What you will do: Reproduce the data word for word, from its first line through the line containing "The width and height of the screenshot is (720, 766).", including both ends.

:: Information given ::

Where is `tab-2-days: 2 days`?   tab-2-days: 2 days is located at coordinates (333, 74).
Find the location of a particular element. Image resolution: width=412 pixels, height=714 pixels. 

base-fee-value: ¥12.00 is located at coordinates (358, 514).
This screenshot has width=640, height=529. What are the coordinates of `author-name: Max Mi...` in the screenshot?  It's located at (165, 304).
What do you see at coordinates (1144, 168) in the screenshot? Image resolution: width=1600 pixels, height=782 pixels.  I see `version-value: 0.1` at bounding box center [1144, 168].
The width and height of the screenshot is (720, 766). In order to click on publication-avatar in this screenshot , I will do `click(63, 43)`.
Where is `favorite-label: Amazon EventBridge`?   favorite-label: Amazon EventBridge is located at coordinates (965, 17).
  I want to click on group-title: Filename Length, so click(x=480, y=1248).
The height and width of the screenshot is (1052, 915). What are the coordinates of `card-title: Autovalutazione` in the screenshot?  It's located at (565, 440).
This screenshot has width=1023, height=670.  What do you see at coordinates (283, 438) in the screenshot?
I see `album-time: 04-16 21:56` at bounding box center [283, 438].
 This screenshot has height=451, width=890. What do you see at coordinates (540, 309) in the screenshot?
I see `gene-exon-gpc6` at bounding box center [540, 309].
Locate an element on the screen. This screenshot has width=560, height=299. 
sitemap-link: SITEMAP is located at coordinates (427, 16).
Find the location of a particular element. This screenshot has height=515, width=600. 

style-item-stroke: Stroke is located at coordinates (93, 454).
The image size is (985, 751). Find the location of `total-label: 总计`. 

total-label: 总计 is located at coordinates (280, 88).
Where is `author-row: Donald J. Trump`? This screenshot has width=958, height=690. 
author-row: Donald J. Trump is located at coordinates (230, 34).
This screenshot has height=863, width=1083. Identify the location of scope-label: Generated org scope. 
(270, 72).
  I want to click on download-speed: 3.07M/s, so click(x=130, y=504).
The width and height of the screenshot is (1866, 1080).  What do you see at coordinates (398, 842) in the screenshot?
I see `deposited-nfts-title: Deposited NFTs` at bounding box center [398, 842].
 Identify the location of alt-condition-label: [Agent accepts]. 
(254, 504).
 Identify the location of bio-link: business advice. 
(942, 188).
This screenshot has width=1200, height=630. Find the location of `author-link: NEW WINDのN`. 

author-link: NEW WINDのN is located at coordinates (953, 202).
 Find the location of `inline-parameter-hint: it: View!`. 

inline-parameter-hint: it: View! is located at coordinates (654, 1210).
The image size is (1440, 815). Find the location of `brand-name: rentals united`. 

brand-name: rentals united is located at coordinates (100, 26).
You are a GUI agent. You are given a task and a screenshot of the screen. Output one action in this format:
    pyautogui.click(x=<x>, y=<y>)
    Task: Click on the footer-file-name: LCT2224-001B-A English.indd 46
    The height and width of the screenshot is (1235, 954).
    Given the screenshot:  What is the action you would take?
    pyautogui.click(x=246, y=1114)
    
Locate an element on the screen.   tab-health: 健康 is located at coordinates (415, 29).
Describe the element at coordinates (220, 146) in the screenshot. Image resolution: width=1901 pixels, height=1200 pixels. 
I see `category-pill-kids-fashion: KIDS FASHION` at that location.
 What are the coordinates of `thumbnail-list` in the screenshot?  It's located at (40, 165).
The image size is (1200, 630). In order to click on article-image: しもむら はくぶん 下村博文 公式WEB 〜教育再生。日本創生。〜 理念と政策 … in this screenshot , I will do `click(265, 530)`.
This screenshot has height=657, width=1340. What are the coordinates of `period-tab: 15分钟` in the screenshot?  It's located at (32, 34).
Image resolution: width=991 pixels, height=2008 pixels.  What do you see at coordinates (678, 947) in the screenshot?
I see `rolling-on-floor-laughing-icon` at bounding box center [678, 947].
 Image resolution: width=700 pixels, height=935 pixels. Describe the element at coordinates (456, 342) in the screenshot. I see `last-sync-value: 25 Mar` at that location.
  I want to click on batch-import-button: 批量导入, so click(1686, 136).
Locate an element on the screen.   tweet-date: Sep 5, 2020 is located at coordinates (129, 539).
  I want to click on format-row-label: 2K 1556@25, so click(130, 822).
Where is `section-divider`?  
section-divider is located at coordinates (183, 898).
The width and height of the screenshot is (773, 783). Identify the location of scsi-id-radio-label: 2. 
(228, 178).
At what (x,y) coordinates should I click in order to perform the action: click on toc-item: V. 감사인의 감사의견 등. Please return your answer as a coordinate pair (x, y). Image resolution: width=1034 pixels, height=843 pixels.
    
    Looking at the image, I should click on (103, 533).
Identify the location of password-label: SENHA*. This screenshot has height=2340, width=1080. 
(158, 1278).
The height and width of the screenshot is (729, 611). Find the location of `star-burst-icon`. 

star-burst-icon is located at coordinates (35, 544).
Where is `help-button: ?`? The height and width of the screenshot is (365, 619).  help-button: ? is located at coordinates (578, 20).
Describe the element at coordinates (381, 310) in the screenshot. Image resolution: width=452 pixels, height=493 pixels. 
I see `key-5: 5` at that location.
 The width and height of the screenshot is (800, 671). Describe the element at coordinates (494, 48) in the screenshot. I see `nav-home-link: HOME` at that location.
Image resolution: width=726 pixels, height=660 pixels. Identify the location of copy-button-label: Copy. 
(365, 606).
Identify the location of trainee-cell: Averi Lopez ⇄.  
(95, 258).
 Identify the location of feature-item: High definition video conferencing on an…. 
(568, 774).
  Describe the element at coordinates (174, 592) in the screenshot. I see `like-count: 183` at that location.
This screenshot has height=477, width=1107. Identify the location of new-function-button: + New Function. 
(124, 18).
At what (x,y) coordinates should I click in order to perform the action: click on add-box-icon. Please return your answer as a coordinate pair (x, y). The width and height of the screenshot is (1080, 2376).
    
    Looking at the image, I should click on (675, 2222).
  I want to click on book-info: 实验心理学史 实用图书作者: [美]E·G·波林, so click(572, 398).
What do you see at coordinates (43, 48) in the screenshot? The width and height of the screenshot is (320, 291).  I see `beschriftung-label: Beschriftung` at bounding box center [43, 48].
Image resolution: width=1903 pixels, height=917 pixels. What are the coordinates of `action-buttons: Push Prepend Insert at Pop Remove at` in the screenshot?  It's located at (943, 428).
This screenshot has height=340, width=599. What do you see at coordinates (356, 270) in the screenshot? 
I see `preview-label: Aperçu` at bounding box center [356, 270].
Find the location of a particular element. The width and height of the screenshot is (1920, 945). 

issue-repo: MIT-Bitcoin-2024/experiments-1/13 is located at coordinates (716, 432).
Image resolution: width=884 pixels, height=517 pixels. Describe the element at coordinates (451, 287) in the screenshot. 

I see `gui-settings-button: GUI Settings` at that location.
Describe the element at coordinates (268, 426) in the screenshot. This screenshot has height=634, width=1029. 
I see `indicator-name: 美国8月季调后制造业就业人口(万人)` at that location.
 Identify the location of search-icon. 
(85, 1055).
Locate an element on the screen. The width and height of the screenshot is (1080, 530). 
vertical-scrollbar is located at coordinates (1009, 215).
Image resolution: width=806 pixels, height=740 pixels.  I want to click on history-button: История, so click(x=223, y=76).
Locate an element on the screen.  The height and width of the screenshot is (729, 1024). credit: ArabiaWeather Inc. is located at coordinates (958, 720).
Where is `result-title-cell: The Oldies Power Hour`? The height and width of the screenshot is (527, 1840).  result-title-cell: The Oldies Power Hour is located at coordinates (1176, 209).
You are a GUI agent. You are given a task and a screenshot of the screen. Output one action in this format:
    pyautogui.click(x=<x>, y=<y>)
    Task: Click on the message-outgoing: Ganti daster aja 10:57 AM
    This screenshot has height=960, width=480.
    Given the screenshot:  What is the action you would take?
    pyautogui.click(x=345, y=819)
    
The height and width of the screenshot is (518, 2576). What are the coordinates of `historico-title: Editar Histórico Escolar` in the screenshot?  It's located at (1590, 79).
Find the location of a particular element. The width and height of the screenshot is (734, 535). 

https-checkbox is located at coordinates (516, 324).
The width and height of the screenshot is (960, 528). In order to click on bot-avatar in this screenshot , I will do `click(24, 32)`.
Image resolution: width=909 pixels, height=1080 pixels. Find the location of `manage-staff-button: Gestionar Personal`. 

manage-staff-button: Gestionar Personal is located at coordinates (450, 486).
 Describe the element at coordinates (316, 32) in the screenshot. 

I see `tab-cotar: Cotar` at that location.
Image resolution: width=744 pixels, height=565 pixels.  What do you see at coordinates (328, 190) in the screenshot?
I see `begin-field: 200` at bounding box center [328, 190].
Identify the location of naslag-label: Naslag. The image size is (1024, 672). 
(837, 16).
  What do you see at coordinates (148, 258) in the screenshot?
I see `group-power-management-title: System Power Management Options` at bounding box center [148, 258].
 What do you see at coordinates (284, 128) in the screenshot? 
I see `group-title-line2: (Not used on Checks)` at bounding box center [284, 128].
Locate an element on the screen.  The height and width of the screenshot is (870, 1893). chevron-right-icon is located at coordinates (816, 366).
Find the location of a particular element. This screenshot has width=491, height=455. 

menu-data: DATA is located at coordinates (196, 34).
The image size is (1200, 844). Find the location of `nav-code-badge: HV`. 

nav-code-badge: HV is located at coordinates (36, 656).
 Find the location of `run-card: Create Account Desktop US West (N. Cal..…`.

:::

Result of this exercise:
Where is `tab-2-days: 2 days`?   tab-2-days: 2 days is located at coordinates (333, 74).
Find the location of a particular element. Image resolution: width=412 pixels, height=714 pixels. 

base-fee-value: ¥12.00 is located at coordinates (358, 514).
This screenshot has width=640, height=529. What are the coordinates of `author-name: Max Mi...` in the screenshot?  It's located at (165, 304).
What do you see at coordinates (1144, 168) in the screenshot? Image resolution: width=1600 pixels, height=782 pixels.  I see `version-value: 0.1` at bounding box center [1144, 168].
The width and height of the screenshot is (720, 766). In order to click on publication-avatar in this screenshot , I will do `click(63, 43)`.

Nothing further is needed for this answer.